The problem? Employer and employee participation in ESO is falling. From the Government’s own data, we know that firms offering an SAYE scheme in the last measured year (2018-19) is flat-lining, while the number of employees granted a new SAYE “option” was 310,000 and you have to go back as far as 1986-7 to the last time that take up was that low.

With Share Incentive Plans (SIPs), the picture is similar: in 2018-19 there were 470 companies where employees were either awarded or purchased shares – down from 530 firms in 2015-16, part of a long-term downward trend. What’s more, the initial value of shares offered is also on a worrying downward trajectory: in 2018-19 the initial value of shares offered was down to £660 million. The last time it was that low was 2002-3, when SIP was in its third year of operation.

Of particular concern is the need to attract younger workers towards ownership of and engagement in their employing companies. Recent reports indicate that nearly one in 10 young British adults started to invest because of the recent GameStop saga. Given also the easy availability of trading apps and the fad for investing in digital currency – my instinct tells me that the problem is not the principle of share ownership, nor a missing appetite for risk. Rather what we see is an inadequate offering to cater for the needs of today’s younger generation.

So, what can be done? The Social Market Foundation has made a series of interesting recommendations in its new report, A stake in success: Employee share ownership and the post-COVID economy. It put forward some bold ideas designed to make ESO schemes more appealing to both employers and employees. These include recommending shorter scheme lengths, the inclusion of gig economy workers in plans, annual reporting requirements on the health of the employee share ownership plans firms operate and a review of the accounting treatment of SAYE share plans, to remove disincentives to their implementation.

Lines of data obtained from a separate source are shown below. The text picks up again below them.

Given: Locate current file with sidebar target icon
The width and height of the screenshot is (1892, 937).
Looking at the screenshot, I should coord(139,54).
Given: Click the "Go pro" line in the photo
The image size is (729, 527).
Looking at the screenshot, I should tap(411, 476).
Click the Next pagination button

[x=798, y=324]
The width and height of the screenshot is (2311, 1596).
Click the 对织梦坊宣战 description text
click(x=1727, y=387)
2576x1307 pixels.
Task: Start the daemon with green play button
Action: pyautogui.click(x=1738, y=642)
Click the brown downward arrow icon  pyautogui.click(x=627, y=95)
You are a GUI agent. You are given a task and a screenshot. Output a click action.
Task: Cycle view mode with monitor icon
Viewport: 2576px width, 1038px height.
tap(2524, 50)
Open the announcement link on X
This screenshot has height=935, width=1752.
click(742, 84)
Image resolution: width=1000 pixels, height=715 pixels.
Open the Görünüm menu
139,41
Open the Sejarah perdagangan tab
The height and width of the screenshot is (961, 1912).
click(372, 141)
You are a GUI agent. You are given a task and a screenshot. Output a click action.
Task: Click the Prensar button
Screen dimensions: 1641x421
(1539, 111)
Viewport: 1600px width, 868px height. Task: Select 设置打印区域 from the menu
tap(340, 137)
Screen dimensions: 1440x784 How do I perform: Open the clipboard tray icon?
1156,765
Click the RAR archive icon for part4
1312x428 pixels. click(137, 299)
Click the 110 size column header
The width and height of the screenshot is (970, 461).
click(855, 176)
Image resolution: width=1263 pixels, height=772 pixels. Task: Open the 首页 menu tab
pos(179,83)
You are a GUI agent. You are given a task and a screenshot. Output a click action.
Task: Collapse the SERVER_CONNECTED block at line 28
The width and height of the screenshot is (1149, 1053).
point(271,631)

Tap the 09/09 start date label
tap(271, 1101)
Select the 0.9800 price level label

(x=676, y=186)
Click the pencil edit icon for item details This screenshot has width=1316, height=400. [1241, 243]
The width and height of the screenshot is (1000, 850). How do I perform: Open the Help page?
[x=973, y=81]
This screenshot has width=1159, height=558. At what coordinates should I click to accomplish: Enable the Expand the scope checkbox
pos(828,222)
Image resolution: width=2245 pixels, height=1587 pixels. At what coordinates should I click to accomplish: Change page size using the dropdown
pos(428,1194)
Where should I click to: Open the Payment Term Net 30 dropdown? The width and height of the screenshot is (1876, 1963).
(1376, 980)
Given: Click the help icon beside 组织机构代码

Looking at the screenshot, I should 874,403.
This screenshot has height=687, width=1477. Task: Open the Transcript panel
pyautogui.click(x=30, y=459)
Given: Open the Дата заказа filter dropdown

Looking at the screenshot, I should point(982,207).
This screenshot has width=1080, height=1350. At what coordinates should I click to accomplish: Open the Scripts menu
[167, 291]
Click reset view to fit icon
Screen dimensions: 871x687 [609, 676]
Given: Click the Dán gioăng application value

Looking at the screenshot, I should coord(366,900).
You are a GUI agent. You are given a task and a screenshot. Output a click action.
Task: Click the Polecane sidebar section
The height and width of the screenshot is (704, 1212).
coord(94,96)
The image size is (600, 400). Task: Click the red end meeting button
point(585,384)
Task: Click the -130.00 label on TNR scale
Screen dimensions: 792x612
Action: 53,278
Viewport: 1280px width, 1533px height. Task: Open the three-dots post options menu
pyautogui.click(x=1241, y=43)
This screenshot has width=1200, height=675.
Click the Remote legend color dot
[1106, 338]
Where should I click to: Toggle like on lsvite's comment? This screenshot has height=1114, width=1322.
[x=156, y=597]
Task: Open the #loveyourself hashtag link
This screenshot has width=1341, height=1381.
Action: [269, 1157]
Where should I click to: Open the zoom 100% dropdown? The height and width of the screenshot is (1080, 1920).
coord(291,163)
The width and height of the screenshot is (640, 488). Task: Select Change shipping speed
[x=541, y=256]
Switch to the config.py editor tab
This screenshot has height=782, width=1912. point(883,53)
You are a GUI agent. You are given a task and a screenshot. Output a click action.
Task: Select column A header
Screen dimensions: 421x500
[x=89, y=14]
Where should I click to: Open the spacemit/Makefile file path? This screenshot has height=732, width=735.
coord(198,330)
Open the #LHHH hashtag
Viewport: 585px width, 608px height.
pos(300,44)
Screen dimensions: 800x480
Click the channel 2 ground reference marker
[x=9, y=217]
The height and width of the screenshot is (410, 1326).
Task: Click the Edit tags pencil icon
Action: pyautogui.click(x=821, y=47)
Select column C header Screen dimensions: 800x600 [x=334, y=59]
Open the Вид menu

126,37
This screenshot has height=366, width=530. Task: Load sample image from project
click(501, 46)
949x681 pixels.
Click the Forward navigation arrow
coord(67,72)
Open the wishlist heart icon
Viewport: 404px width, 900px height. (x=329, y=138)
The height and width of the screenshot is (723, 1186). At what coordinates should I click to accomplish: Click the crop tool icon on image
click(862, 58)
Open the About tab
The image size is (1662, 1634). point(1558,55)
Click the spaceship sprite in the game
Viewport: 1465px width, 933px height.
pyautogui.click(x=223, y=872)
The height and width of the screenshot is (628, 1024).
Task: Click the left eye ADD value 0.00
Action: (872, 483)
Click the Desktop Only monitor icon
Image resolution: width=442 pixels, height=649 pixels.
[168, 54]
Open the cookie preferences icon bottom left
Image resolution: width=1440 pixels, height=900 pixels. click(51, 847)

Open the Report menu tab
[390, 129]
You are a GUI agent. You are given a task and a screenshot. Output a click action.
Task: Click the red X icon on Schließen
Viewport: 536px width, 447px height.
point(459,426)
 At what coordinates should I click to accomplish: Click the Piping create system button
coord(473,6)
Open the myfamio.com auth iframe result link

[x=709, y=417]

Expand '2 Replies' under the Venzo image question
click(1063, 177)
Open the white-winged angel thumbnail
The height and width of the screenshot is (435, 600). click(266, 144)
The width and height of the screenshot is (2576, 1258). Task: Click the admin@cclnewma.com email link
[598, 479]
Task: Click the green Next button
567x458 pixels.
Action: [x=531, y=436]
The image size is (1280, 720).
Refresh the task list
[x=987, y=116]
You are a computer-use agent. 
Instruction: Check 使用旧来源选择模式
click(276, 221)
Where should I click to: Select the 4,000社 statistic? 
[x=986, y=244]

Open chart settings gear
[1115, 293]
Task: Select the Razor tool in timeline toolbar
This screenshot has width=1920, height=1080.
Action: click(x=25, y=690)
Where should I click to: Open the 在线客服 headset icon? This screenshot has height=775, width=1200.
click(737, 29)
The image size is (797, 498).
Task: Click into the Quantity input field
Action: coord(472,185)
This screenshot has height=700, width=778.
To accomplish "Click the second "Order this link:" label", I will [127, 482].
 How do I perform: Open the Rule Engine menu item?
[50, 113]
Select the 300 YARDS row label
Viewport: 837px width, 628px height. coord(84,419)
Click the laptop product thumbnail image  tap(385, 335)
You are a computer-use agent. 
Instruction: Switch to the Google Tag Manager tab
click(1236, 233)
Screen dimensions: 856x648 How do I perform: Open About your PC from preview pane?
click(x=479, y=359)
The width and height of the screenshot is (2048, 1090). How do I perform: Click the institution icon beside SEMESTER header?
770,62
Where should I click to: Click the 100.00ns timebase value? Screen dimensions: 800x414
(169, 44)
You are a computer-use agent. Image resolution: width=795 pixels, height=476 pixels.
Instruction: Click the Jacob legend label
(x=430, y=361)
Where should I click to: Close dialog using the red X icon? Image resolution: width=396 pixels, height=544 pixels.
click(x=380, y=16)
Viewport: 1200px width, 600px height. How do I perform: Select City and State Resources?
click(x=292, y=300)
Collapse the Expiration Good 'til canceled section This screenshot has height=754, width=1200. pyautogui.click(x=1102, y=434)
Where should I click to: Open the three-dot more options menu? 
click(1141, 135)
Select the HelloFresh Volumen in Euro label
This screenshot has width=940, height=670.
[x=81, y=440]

The existing schemes tend only to be adopted by larger companies, with managers of smaller and younger companies often complaining that the schemes are too complicated to establish. Rules need to be revised to encourage simple formation and participation and education of companies and employees is required to explain the possible benefits for all parties through ownership and mutual engagement.

These changes cannot be piecemeal. We need wholesale reform and we need it urgently. That’s why I am also backing the SMF’s call for the Government to establish an Employee Ownership Commission, tasked with developing the necessary institutional support needed to generate wider rates of employee ownership.

This would be good for employees, good for companies, good for corporate governance, good for UK productivity and good for the wider economy. As we plan how to build back better after the pandemic, it’s in all of our interests that we have a real shake-up of Employee Share Ownership schemes as part of our reinvigoration of a share owning democracy.